Endlich Ferien! Aber halt: Vorher gibt es noch Zeugnisse. Manche Schüler freuen sich darauf. Anderen kann das Zeugnis aber den Start in den Urlaub ganz schön vermiesen. Was tut man, wenn man Angst hat, das Zeugnis den Eltern zu zeigen? Experte Thomas Gödde hat im Kina-Interview einige Tipps verraten.

Was tue ich, wenn ich Angst vor meinem Zeugnis habe?

Ein schlechtes Zeugnis kommt ja meist nicht überraschend. Meist hat man im Schuljahr schon Noten bekommen und weiß etwa, wo man steht. Wenn man merkt, dass man in einem Fach nicht mitkommt, sollte man das rechtzeitig mit dem Lehrer oder den Eltern besprechen und nicht erst auf das Zeugnis warten.

Und wenn man trotzdem Angst hat, das Zeugnis zu Hause zu zeigen?

Oft hilft es, wenn man gleich die Wahrheit sagt und nicht drumherum redet. Wenn man Angst vor Schimpfe hat, sollte man das auch so sagen. Dann wird es meist nicht so schlimm. Man kann auch den Lehrer bitten, die Eltern schon mal ein bisschen darauf vorzubereiten.

Manche Eltern reagieren auf ein schlechtes Zeugnis mit Hausarrest oder Computer-Verbot. Haben Sie Tipps, wie man solche Strafen verhindert?

Man sollte nicht nur die Reaktion der Eltern abwarten. Es kann helfen, selbst Vorschläge zu machen, wie man seine Leistung verbessern will. Zum Beispiel indem man gemeinsam übt oder einen Nachhilfe-Lehrer sucht.

Und wenn man sich absolut nicht traut, den Eltern das Zeugnis zu zeigen?

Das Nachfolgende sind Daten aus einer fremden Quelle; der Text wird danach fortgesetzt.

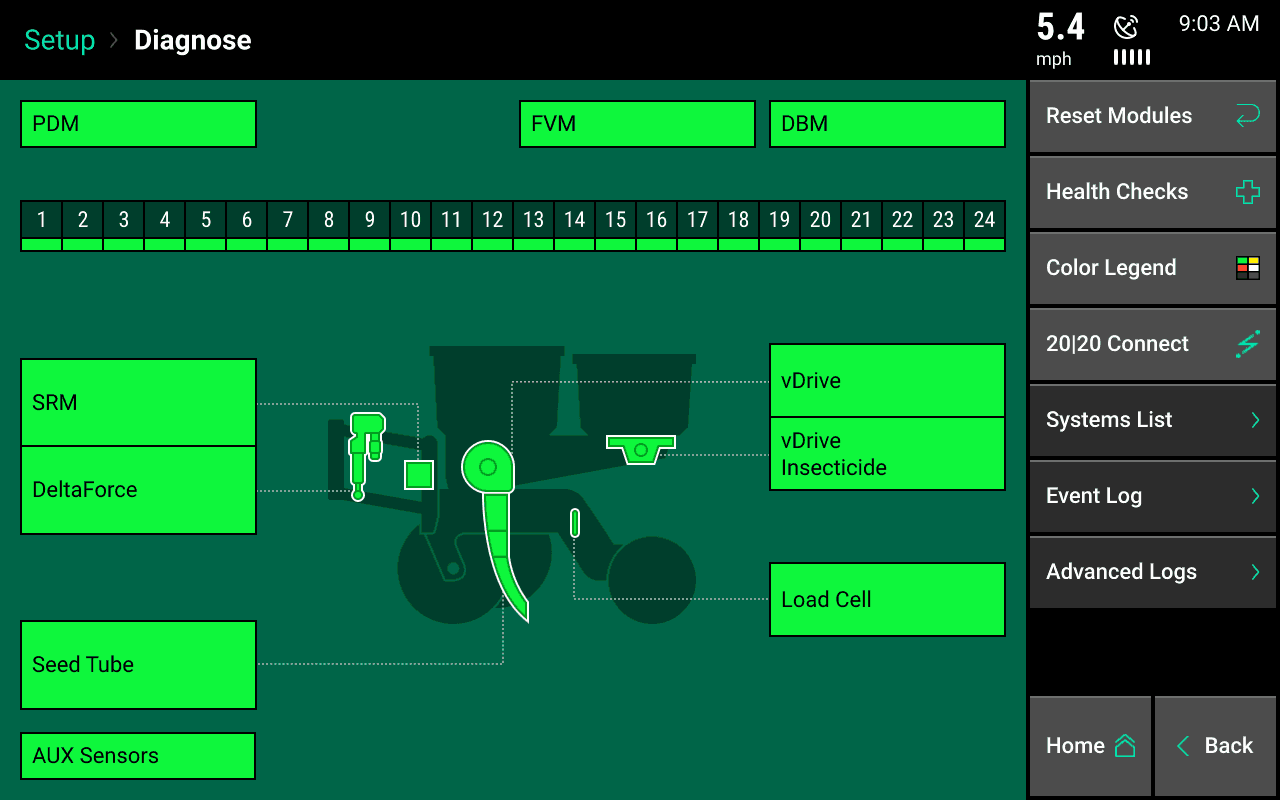
Task: Select the vDrive Insecticide meter icon on diagram
Action: click(x=640, y=448)
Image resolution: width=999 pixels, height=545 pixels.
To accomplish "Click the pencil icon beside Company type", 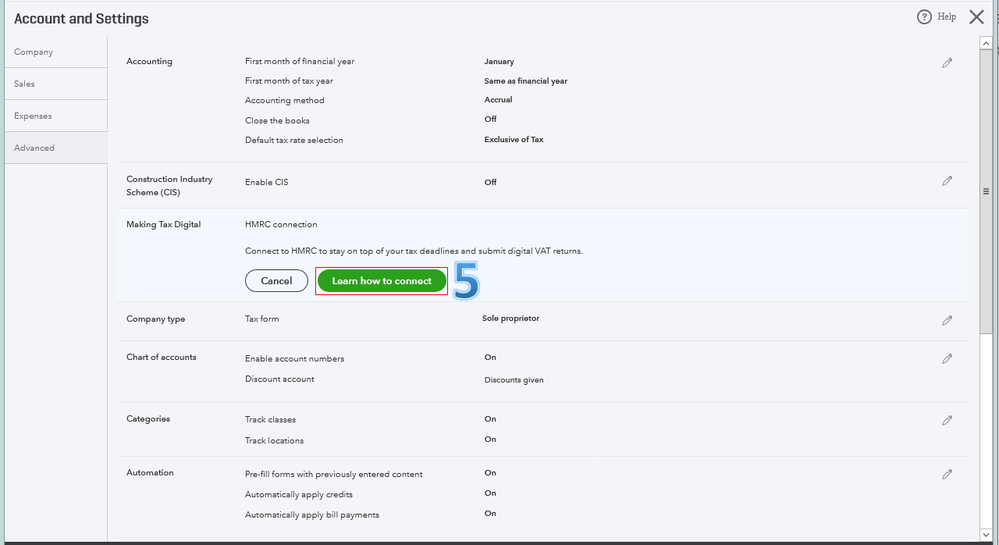I will [947, 320].
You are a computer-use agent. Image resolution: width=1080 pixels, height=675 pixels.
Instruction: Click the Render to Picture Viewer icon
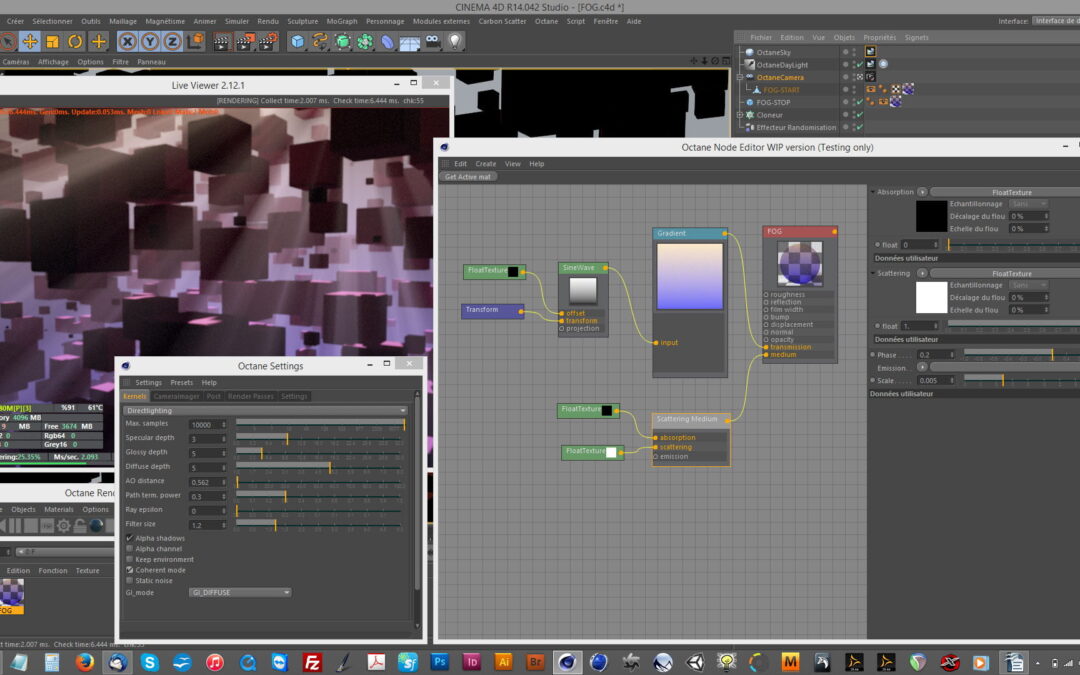tap(245, 41)
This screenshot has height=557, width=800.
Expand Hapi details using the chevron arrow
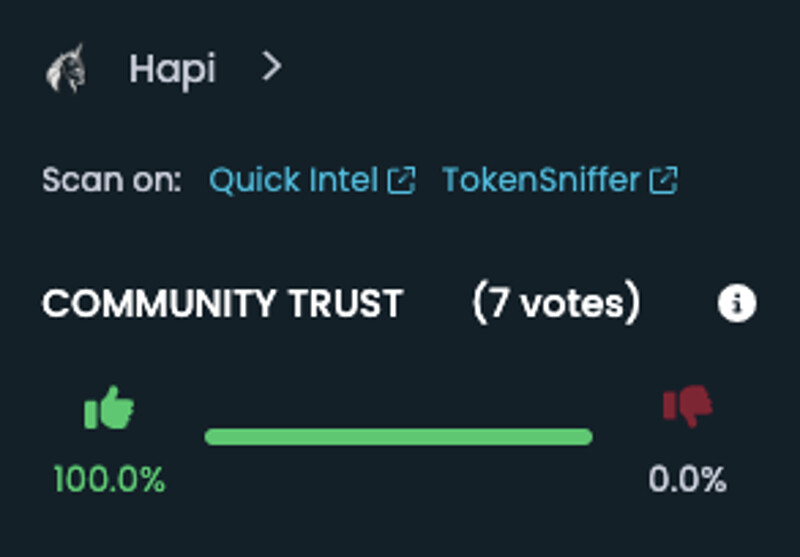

Für solche Fälle gibt es Beratungs-Lehrer oder Vertrauens-Lehrer an vielen Schulen. Außerdem gibt es Zeugnistelefone oder Sorgentelefone, wo man mit Experten über seine Probleme sprechen kann – auch ohne, dass man seinen Namen nennen muss. Die versuchen dann, eine Lösung für das Problem zu finden.